CONSIGNA A -
Reproduce sin cambios las filas, todo desde la que contiene "Webmail (1298, 1756)" hasta la que contiene "Salhöhe - Aarau // 6. April 2… (1027, 1537)", incluidas las dos.

2.- Hemos hallado un ejemplar del número 4 de «Sech» (marzo de 1937), revista de la Sociedad de escritores de Chile, que es una edición dedicada casi íntegramente a Quiroga. Se la envío en la inteligencia de que usted no la conoce y le resultará útil. Contiene ella tres artículos que me parecen muy buenos, de Glusberg, Rojas y Martínez Estrada, y otros, ya menos interesantes, de Montenegro y Hernández Catá. Figura allí, también, el discurso con que Alberto Gerchunoff(6) despidió, en nombre de la SADE(7); los restos del escritor desaparecido. He subrayado en tales artículos algunos párrafos sobre los cuales quiero llamar la atención de usted. He hecho, además, algunas acotaciones marginales, mientras operaba con el pensamiento de usted y el de los autores que iba leyendo. Las oposiciones de ustedes son verdaderamente notables, y algunas inexplicables, tanto, que hacen pensar en disposiciones previas, prejuicios y preconceptos, de los que hay que saberse cuidar porque son adulteradores del juicio recto.
Le envío también un recorte de «La Nación» con un artículo donde W. G. Weyland recoge algunos recuerdos de sus visitas a la casa de Quiroga en Olivos.
Le suplico que me cuide todo este material informativo y que me lo devuelva tan pronto lo desocupe, porque lo quiero conservar en mi archivo, por devoción a la memoria de Quiroga… y para la contingencia de que un día nos obliguen a salir en defensa de nuestro amigo.

SECCIÓN DE DATOS -
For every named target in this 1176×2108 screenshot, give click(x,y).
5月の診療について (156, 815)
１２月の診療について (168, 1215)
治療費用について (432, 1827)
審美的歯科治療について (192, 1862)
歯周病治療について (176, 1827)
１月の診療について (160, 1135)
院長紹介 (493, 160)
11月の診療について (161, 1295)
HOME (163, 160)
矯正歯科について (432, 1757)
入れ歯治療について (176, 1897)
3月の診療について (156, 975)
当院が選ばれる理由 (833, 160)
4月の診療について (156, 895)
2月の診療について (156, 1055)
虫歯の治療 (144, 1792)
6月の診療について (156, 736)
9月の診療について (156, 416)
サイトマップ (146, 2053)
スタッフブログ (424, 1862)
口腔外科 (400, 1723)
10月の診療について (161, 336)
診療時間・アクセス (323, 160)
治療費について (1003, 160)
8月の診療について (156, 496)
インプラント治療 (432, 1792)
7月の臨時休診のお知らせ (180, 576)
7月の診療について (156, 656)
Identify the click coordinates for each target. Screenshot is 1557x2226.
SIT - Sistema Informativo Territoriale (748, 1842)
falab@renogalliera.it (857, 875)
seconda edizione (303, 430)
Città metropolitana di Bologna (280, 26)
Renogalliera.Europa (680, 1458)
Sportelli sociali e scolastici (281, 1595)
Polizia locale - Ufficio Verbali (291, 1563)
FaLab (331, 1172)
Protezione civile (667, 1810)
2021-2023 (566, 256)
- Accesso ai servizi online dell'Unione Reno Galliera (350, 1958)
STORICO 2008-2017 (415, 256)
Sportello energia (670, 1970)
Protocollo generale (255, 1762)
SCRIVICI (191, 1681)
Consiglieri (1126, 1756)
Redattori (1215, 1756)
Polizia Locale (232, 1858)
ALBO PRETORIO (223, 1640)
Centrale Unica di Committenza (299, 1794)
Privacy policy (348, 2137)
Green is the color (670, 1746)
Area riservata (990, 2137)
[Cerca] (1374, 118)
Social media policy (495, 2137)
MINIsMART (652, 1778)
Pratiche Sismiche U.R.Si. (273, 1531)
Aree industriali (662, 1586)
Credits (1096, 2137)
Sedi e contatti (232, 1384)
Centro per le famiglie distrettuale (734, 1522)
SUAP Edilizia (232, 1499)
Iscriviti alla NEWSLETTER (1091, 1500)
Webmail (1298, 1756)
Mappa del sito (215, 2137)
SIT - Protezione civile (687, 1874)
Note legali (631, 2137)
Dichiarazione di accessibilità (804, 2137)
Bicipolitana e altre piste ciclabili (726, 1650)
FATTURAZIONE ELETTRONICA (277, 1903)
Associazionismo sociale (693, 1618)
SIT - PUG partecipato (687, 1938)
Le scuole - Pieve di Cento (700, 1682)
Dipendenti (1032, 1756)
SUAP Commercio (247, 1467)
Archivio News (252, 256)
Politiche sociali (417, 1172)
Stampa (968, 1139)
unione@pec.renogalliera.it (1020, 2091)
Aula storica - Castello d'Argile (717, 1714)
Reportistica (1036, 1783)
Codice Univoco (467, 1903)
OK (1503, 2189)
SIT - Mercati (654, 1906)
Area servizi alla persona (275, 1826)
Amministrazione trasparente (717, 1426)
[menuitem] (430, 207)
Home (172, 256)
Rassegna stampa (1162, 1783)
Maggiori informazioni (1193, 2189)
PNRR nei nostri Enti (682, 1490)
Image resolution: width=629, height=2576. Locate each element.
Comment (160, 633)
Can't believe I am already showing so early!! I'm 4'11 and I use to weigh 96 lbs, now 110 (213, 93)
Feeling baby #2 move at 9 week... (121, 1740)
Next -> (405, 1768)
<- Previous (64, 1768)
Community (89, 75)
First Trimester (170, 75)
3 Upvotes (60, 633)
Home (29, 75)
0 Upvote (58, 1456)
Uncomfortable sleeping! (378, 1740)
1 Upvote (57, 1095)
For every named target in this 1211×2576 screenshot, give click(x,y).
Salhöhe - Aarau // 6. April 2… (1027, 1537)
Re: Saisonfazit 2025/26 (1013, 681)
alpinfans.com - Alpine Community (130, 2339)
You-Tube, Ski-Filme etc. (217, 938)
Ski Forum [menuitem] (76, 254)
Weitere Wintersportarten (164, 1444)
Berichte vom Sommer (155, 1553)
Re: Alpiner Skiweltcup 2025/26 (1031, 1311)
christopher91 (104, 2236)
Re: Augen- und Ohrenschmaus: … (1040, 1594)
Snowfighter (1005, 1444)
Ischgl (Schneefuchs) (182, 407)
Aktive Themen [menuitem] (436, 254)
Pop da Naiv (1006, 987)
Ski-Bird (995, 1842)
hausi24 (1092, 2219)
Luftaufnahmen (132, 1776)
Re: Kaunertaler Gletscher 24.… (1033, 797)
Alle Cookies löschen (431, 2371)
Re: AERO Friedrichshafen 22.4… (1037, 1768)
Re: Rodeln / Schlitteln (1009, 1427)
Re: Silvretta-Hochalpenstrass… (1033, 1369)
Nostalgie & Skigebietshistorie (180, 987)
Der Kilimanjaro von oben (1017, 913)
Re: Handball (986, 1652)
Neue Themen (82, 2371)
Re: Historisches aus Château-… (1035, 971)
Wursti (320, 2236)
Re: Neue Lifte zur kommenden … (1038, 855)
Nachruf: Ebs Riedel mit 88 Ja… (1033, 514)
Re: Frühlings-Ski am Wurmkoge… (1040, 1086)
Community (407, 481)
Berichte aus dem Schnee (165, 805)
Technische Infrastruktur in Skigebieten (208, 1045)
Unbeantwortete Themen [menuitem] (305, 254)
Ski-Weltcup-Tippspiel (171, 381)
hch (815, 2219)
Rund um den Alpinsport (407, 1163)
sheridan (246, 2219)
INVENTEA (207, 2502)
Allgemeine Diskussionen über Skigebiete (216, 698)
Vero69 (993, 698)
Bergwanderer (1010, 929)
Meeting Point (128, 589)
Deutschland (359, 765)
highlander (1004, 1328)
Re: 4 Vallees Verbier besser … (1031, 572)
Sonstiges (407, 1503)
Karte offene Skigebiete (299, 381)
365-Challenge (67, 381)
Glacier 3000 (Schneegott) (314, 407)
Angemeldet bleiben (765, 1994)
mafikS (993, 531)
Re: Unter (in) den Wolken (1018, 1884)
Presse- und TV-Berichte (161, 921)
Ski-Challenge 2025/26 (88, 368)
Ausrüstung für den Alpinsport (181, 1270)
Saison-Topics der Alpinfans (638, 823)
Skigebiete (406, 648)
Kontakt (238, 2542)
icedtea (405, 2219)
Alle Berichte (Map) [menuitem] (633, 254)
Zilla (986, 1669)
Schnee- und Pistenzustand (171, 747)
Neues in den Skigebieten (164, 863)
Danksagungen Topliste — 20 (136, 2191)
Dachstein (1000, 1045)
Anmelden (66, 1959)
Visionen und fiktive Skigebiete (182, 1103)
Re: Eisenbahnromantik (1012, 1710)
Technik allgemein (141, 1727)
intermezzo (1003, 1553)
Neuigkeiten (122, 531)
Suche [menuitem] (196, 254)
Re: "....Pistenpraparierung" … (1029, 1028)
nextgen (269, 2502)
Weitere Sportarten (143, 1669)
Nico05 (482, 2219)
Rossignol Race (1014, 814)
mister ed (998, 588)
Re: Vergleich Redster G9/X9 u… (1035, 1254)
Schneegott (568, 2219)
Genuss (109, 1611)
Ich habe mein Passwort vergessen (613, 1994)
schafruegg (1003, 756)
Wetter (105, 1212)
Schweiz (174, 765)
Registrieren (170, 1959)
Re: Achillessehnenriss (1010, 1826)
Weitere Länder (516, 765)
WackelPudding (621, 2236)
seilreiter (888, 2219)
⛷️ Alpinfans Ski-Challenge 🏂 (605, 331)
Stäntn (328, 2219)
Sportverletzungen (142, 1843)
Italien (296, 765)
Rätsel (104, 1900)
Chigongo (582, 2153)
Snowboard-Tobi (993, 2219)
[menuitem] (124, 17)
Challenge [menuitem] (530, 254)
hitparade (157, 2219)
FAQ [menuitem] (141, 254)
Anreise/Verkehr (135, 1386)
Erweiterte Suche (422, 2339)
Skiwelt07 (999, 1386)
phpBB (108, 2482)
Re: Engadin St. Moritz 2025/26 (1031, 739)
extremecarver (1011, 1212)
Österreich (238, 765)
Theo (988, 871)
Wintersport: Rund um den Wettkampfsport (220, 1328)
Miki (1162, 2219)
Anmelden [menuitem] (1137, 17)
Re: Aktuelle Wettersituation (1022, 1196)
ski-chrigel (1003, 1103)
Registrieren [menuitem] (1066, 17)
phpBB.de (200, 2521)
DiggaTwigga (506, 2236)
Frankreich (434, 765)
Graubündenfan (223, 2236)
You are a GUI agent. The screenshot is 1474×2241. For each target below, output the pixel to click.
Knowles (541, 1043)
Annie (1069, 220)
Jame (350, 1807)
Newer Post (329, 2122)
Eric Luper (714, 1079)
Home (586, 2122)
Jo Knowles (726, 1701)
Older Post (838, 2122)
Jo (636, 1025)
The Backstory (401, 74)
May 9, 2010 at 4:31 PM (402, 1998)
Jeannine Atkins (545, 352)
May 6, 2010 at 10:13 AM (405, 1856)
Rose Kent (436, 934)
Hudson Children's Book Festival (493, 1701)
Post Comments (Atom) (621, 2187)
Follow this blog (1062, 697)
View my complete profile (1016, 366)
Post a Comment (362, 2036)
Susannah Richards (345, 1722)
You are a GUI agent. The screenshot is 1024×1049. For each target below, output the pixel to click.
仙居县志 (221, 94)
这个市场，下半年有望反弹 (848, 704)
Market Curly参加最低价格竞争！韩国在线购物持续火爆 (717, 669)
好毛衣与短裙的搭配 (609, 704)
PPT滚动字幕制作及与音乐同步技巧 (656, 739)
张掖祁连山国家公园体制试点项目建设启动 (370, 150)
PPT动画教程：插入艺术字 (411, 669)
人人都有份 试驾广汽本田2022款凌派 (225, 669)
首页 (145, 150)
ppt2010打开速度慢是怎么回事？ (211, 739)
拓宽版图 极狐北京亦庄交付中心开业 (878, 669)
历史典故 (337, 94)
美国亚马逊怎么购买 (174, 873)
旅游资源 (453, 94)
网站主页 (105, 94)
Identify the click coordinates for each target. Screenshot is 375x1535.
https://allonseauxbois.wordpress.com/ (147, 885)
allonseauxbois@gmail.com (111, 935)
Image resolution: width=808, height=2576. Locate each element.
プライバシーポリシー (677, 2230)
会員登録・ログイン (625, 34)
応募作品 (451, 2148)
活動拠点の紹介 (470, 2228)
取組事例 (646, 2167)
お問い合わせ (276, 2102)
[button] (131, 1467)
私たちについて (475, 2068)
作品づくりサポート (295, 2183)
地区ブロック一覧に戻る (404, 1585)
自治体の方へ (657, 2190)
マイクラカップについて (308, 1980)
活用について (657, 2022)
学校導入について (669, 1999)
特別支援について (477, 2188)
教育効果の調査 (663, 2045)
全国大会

CONSIGNA B -
Sigue escribiendo el texto sobre Quiroga a partir de donde termina.

RESULTADO A -
Webmail (1298, 1756)
Mappa del sito (215, 2137)
SIT - Protezione civile (687, 1874)
Note legali (631, 2137)
Dichiarazione di accessibilità (804, 2137)
Bicipolitana e altre piste ciclabili (726, 1650)
FATTURAZIONE ELETTRONICA (277, 1903)
Associazionismo sociale (693, 1618)
SIT - PUG partecipato (687, 1938)
Le scuole - Pieve di Cento (700, 1682)
Dipendenti (1032, 1756)
SUAP Commercio (247, 1467)
Archivio News (252, 256)
Politiche sociali (417, 1172)
Stampa (968, 1139)
unione@pec.renogalliera.it (1020, 2091)
Aula storica - Castello d'Argile (717, 1714)
Reportistica (1036, 1783)
Codice Univoco (467, 1903)
OK (1503, 2189)
SIT - Mercati (654, 1906)
Area servizi alla persona (275, 1826)
Amministrazione trasparente (717, 1426)
[menuitem] (430, 207)
Home (172, 256)
Rassegna stampa (1162, 1783)
Maggiori informazioni (1193, 2189)
PNRR nei nostri Enti (682, 1490)
Image resolution: width=629, height=2576. Locate each element.
Comment (160, 633)
Can't believe I am already showing so early!! I'm 4'11 and I use to weigh 96 lbs, now 110 (213, 93)
Feeling baby #2 move at 9 week... (121, 1740)
Next -> (405, 1768)
<- Previous (64, 1768)
Community (89, 75)
First Trimester (170, 75)
3 Upvotes (60, 633)
Home (29, 75)
0 Upvote (58, 1456)
Uncomfortable sleeping! (378, 1740)
1 Upvote (57, 1095)
For every named target in this 1211×2576 screenshot, give click(x,y).
Salhöhe - Aarau // 6. April 2… (1027, 1537)

RESULTADO B -
Alguien supo decirme (¿usted?) con la intención seguramente de cargar la tinta en su imagen de un Quiroga desprovisto de simpatía por el semejante e inmoderadamente egoísta, que el escritor no quería ni oír hablar de aquel amigo a quien había dado muerte con un disparo casual. Pero, ¿es que se gana algo torturándose con el recuerdo de un hecho violento del que fuimos involuntario y desgraciado protagonista? ¿Y qué prueba en contra de nadie puede sacarse de la necesidad de olvidar? Pienso yo, y creo que pienso bien, que cuanto más sensible es el sujeto, más necesita del olvido absoluto de sus infortunios para alejarse del suicidio y poder seguir viviendo. Y es Quiroga –Que en El Desierto cambia su nombre por Subercasaux− quien nos da la dimensión de toda su tragedia, cuando escribe: «Supo al día siguiente, al abrir por casualidad el ropero, lo que es ver de golpe la ropa blanca de su mujer ya enterrada; y colgado, el vestido que ella no tuvo tiempo de estrenar. Conoció la necesidad perentoria y fatal, si se quiere seguir viviendo, de destruir hasta el último rastro del pasado, cuando quemó con los ojos fijos y secos las cartas por él escritas a su mujer, y que ella guardaba con más amor que sus trajes de ciudad… Duro, terriblemente duro aquello…(8)».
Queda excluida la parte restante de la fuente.